Kate Hawkesby: Is it wrong to think about retirement in your 40s?

Author
Kate Hawkesby,
Publish Date
Fri, 19 Feb 2021, 11:16AM

Is it wrong to think about retirement in your 40s?

I don’t know if I’m still not over the appealing slower pace of life during lockdown, or whether I’m just seeing more happy retired people around me, but there’s something very alluring about just wandering off into the wilderness.

The problem is being able to afford retirement.

Raising five kids turns out to be more expensive as they get older - I had thought preschool years were most expensive with all those nappies, bottles, buggy’s and childcare, but I was wrong.

I do think quite apart from affording it, there is an art to retiring. You need to keep busy and active. Our local butcher retired early - got bored within about three months and was back to work.

I know of another couple who retired to Waiheke for a slower pace of life, soon worked out it was too slow and headed back to work and the city within a year.

At our lifestyle home in the country there’s a running joke among the locals that Aucklanders moving into the area are “five minute neighbours”. They don’t last long before the bright lights of the big smoke lures them right on back.

But has that all changed post-Covid?
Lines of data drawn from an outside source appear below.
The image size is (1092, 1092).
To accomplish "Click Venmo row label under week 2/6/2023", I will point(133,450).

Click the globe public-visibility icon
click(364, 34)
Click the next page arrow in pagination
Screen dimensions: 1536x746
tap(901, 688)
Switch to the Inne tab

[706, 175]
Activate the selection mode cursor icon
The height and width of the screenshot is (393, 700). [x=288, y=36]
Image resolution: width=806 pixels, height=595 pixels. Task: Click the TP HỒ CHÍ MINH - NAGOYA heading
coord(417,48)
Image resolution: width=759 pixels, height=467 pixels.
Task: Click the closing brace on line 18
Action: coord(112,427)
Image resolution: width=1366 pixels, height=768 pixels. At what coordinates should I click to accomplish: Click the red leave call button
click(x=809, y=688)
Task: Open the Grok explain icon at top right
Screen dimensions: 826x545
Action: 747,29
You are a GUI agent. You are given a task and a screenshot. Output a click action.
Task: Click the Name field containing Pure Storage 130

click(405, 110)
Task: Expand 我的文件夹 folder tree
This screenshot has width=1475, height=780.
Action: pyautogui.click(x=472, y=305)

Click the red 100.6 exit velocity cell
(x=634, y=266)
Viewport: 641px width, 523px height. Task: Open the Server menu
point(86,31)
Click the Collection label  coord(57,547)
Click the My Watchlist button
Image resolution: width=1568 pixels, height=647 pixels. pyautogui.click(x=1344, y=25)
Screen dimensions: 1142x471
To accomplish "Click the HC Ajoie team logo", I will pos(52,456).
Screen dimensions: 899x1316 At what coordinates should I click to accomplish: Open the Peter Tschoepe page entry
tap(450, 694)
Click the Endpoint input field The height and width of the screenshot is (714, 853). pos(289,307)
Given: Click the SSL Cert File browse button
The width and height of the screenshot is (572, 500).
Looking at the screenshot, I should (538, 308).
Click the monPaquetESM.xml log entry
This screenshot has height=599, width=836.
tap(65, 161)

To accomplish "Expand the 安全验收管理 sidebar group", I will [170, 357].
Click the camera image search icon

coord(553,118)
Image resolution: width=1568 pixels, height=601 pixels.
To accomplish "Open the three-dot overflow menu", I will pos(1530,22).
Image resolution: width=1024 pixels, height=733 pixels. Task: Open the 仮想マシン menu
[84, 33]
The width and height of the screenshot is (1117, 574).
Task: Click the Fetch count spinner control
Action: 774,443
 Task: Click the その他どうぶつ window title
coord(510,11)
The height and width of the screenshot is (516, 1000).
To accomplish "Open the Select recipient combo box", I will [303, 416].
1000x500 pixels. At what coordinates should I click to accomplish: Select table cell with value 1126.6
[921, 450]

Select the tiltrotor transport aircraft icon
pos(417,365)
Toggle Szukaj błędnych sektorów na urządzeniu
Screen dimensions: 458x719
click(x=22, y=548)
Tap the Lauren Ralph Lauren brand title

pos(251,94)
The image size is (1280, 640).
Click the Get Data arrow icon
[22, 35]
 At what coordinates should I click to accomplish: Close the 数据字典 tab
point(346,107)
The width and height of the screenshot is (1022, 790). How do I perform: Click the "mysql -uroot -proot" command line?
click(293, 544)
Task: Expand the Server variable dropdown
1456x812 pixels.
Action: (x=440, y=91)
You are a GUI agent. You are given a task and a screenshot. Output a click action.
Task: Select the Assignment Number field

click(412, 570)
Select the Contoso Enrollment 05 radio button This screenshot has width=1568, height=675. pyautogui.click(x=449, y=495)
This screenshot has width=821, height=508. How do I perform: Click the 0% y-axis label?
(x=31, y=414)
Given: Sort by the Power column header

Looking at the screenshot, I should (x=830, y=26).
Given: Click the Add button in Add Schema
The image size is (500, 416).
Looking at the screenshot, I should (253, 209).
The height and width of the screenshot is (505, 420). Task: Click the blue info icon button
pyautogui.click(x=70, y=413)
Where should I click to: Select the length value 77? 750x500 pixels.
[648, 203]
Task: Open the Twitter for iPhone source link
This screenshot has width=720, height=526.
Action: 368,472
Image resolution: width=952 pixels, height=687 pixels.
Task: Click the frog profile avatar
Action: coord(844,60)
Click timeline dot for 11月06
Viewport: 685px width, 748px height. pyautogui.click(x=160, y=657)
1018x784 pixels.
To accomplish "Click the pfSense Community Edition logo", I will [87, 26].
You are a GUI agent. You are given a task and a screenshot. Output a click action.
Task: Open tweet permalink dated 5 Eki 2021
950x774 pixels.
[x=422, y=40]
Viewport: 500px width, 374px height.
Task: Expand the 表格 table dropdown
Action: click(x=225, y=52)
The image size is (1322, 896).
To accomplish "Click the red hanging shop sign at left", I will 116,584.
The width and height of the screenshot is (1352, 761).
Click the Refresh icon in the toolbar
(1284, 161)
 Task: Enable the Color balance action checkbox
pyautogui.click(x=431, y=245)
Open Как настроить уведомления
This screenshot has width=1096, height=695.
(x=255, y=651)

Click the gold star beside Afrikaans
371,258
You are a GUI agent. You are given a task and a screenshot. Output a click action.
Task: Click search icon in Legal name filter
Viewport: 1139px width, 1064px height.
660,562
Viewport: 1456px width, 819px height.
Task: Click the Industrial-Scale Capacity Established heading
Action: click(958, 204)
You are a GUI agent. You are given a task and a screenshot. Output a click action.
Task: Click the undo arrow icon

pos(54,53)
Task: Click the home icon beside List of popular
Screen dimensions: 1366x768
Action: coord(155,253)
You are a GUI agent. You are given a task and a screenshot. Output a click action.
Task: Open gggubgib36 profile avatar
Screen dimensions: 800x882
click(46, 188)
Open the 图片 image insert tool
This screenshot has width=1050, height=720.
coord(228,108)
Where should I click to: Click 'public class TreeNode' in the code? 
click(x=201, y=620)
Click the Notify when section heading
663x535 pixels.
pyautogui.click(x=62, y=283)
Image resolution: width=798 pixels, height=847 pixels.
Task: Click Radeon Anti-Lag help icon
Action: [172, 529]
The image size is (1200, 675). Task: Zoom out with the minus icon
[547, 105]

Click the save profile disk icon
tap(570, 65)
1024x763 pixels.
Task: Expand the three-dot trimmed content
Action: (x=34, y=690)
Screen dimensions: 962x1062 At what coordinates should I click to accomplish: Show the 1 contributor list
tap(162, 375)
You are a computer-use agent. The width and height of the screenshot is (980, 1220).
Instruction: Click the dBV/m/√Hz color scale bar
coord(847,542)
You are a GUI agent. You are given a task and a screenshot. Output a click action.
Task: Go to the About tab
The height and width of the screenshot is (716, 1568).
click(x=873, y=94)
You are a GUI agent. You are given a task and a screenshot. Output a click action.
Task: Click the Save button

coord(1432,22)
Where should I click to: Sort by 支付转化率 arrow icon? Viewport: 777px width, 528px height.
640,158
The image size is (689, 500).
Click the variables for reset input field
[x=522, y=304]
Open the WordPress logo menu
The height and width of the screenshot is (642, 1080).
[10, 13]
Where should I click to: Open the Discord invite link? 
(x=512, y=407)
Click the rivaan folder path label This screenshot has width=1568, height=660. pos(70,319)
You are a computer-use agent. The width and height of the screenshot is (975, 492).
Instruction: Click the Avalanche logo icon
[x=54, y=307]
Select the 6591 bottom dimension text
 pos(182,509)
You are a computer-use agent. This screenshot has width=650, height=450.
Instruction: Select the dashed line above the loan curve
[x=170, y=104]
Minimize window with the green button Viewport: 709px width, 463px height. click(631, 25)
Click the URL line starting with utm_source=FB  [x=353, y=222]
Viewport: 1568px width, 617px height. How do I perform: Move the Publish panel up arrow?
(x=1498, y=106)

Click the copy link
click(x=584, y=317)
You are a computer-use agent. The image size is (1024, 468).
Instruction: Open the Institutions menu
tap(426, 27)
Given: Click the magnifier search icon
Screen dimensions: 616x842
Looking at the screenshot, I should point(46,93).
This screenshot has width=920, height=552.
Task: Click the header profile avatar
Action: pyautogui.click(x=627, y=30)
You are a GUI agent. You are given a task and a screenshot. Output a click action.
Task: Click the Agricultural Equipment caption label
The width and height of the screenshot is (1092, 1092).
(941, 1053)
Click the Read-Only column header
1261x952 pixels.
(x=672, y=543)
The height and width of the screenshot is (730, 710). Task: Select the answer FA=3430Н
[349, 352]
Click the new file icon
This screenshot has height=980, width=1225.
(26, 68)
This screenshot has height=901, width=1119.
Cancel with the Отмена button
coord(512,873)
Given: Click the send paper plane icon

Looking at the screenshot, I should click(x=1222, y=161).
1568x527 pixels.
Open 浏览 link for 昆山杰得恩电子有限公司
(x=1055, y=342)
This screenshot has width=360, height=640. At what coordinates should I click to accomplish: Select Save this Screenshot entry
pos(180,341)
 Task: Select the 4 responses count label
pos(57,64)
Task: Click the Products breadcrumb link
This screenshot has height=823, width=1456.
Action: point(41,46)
Are we now fleeing the cities and actually enjoying it? Are more of us more flexible, more able to work from home, more appreciative of the quiet life?

Our neighbours retired to their large rural property but have probably never been busier. And they love it. They’re growing olives and vegetables and fruit & managing olive oil production and working the land. They’re flat out. But it’s rewarding - they love it.

Probably because they’re still so active and busy and they have purpose.

And the work they’re doing is fulfilling. You see the results. You get to experience the seasons. You’re the master of your own environment.

There’s the old adage sounded like a warning alarm from those who’ve gone before us -  “you’re a long time retired” - but is that an old saying from an older time? Is life different now? Isn't the new mantra about life being short? Precious? How many good summers you might have left and how you want to spend them? And where? Are we weighing up quality of life more now than we are a lifelong career?

It’s a conundrum - especially if like me, you love your job. And if like me, you’re raising a large number of children - who seem, despite their advancing ages, to still need the bank of mum and dad quite a lot.

So maybe 40’sis too young to retire? I don’t know. The jury’s out. Like many of life’s challenges, there is no obvious answer.

But given the current climate, maybe I’ll just get cancelled and that’ll solve the conundrum for me.